RedditMiner

Scrape images, galleries, and top-level comments from any subreddit

Lightweight Python tool using your browser session cookies — no Reddit API credentials required. Works with public, private, and NSFW subreddits (subject to your session permissions).

Quick Start

Quick Start

  1. Install from PyPI
    pip install redditminer
  2. Export your Reddit cookies
    Save your Reddit browser cookies as cookies.txt in the working directory (see the Installation section below).
  3. Run example commands
    redditminer --subreddit funny --limit 200 --sort top

Features

  • Cookie Authentication: use your browser session cookies for seamless access.
  • Image & Gallery Support: extracts direct image links and all gallery images.
  • Deep Pagination: efficiently fetches large numbers of posts with Reddit pagination.
  • CLI: specify subreddit and options directly from the command line.
  • Rate-limit friendly: retries and backoff for 429 responses.

Installation

Clone the repository for development, or install from PyPI for regular use.

From PyPI

pip install redditminer

From source (development)

git clone https://github.com/MisbahKhan0009/RedditMiner.git cd RedditMiner pip install -e .

TO DO:
[1] Please write out the part of the RedditMiner page starting with "Clone the repository" and going on through "install -e .", word for word.
[2] Name each feature listed under the Features heading of the RedditMiner page.

RECORD EXCERPTS:
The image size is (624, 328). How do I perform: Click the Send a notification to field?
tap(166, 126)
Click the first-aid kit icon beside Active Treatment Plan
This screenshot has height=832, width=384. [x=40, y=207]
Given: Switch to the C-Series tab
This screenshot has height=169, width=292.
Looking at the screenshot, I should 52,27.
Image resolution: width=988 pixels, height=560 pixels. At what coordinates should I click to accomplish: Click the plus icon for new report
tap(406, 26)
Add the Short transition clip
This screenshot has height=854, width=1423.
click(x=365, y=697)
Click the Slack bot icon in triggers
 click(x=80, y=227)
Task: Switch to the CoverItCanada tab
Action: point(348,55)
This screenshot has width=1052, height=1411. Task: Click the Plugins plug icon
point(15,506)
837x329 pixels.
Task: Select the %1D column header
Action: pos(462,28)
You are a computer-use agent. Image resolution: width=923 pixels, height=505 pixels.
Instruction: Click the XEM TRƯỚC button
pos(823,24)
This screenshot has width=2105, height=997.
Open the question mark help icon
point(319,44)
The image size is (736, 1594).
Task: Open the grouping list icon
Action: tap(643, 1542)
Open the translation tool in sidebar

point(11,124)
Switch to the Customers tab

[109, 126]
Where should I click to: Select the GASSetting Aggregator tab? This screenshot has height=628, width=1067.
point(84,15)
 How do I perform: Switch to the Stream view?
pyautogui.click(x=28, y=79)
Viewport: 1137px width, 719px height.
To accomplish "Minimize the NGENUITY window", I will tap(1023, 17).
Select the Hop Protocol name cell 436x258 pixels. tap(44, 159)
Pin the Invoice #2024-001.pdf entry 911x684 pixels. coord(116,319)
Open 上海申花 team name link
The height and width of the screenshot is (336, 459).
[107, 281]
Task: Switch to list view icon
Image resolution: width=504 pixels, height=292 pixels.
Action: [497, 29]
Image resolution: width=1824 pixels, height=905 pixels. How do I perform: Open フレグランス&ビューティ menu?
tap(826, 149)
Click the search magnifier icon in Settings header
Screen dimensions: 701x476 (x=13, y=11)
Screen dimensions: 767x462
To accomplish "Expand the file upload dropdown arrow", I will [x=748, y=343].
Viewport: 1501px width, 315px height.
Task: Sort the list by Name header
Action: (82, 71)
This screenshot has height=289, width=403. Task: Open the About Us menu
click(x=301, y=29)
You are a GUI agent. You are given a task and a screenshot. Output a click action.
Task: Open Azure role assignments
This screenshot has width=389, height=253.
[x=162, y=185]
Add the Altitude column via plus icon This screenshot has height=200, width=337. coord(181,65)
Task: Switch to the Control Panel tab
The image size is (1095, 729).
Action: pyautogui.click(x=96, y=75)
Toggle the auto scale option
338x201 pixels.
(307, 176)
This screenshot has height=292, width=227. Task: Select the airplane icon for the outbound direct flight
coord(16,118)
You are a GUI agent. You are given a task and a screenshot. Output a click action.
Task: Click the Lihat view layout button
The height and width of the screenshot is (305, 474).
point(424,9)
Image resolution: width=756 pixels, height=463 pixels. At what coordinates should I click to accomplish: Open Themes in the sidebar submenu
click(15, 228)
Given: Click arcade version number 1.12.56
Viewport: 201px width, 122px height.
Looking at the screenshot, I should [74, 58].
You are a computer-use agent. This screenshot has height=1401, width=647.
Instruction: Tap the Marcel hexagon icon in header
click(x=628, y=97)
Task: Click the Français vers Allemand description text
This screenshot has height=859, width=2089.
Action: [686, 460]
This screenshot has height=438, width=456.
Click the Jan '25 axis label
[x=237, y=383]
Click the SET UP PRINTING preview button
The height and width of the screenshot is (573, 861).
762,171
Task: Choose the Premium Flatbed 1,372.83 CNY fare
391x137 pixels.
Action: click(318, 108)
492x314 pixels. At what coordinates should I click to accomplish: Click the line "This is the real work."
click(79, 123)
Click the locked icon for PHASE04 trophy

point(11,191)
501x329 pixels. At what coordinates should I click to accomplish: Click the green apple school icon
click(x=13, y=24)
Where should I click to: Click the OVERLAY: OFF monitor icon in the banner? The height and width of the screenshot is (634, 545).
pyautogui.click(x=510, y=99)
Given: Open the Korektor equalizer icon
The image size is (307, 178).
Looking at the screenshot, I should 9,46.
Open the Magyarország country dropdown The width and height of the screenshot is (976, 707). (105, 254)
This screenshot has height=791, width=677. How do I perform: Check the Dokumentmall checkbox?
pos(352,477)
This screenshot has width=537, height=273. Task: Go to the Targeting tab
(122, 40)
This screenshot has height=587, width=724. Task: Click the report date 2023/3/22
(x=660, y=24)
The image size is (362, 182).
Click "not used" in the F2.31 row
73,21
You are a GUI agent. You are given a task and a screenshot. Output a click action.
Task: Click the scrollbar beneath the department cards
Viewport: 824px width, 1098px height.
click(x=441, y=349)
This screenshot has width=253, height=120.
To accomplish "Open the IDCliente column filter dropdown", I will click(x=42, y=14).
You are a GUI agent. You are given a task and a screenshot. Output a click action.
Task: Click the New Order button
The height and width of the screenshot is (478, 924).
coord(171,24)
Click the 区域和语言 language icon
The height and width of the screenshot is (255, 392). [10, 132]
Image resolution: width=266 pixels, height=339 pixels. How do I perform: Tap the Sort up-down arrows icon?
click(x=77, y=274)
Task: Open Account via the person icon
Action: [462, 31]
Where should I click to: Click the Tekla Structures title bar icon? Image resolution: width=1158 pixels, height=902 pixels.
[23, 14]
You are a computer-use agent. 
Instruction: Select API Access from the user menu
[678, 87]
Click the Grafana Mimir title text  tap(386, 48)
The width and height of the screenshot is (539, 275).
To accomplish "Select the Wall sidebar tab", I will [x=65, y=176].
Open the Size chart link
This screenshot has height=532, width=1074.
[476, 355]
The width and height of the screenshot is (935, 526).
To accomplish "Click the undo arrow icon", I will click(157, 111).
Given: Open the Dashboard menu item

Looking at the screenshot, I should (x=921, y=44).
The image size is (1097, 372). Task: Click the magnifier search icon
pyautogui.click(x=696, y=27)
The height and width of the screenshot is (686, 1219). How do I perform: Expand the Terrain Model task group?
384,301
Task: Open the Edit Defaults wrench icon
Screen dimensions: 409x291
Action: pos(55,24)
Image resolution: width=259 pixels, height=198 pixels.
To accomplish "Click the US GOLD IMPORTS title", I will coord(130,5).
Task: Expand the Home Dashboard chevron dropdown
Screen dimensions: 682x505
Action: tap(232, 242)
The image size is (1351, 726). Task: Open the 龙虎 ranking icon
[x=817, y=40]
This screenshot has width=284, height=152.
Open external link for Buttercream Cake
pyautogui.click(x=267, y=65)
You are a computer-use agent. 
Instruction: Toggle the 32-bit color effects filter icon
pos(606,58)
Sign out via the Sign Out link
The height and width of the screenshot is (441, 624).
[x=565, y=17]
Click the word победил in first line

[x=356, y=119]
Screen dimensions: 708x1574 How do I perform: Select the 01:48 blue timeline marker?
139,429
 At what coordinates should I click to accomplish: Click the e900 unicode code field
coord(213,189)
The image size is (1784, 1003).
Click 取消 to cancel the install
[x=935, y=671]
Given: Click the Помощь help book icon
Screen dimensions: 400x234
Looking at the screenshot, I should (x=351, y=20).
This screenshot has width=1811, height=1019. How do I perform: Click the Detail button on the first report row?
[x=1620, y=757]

EXPECTED RESULTS:
[1]
Clone the repository for development, or install from PyPI for regular use.

From PyPI

pip install redditminer

From source (development)

git clone https://github.com/MisbahKhan0009/RedditMiner.git cd RedditMiner pip install -e .

[2]
Cookie Authentication
Image & Gallery Support
Deep Pagination
CLI
Rate-limit friendly